Parameters \(b_0\) and \(b_2\) describe the relation between \(verb^{*}_{1i}\) and \(grad_i\) for males, and \(b_0 + b_1\) and \(b_2 + b_3\) describe the relation for females. Note that neither \(b_1\) nor \(b_3\) are significantly different from zero, so boys and girls have about the same relation between 1st grade verbal scores and the number of years of mothers’ education.

We can see this first on the log-odds scale as

\[ logit(\pi_i) = -1.38195 + 0.09119(verb^{*}_{1i})+ 0.0162466(female_i)+ 0.11490 (verb^{*}_{1i})(female_i) \] where \(\pi_i = Pr(grad_i = 1)\).

Transformed to the probability (0 to 1) scale, this is

\[ grad_i = \frac{e^{-1.38195 + 0.09119(verb^{*}_{1i})+ 0.0162466(female_i)+ 0.11490 (verb^{*}_{1i})(female_i)}}{1+e^{-1.38195 + 0.09119(verb^{*}_{1i})+ 0.0162466(female_i)+ 0.11490 (verb^{*}_{1i})(female_i)}} \]

So, in summary, fitting linear models to binary outcomes is very similar to fitting models to Gaussian outcomes. We use the logit link function to normalize the outcome variable, and then all of the parameter estimates are in terms of log-odds. Transformation back into the probability space may provide for easier interpretation.

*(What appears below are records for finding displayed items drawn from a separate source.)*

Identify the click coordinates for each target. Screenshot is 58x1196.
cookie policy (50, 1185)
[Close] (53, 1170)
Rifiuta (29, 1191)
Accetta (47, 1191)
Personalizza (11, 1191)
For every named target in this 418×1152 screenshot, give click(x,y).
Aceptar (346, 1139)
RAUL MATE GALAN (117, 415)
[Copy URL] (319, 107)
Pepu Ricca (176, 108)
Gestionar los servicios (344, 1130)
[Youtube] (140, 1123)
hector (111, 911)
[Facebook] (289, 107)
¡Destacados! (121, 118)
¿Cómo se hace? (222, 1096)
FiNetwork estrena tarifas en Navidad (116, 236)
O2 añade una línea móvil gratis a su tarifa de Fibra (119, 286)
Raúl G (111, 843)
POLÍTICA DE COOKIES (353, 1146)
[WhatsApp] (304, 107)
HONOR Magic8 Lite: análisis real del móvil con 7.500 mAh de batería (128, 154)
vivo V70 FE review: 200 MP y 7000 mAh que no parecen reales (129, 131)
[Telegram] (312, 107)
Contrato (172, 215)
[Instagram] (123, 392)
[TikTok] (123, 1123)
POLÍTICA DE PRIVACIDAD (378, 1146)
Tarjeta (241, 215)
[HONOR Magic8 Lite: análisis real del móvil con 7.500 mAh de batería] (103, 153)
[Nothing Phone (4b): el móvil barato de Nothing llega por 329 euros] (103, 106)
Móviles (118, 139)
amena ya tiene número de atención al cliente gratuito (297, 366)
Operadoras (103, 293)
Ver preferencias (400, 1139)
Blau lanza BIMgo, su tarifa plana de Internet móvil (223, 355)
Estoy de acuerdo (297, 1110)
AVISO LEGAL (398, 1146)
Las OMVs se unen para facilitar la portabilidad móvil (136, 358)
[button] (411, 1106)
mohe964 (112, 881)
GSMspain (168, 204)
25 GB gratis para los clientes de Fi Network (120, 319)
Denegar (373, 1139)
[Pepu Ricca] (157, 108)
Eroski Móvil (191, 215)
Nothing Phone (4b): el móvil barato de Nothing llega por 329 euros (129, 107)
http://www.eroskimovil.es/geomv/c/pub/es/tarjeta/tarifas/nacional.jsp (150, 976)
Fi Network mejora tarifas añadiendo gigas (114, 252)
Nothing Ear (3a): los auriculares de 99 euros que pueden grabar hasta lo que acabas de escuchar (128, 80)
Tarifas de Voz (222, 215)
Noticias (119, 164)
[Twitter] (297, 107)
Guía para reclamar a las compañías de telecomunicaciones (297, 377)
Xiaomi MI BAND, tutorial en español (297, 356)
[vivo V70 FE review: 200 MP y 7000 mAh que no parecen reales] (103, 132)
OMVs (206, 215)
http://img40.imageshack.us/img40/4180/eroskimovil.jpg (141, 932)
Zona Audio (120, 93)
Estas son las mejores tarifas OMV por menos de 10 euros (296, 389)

What the equivalent of an R-square is, is not clear … Relvant info and discussion can be found in the following places -

http://statisticalhorizons.com/r2logistic

http://stats.stackexchange.com/questions/3559/which-pseudo-r2-measure-is-the-one-to-report-for-logistic-regression-cox-s?rq=1

with general info on pseudo R-sq here http://statistics.ats.ucla.edu/stat/mult_pkg/faq/general/Psuedo_RSquareds.htm

and it looks like R-specifc implementation can be done with … Harrell’s rms package gives Nagalkerke’s R2 http://stats.stackexchange.com/questions/8511/how-to-calculate-pseudo-r2-from-rs-logistic-regression or for McFadden’s R2 the pR2() function in the pscl library (as noted in the second answer)

#Some Take-home Points

  1. We use regression analysis to understand how a focal construct differs in relation to other variables. Regression, at its core, can be performed through simple matrix manipulation.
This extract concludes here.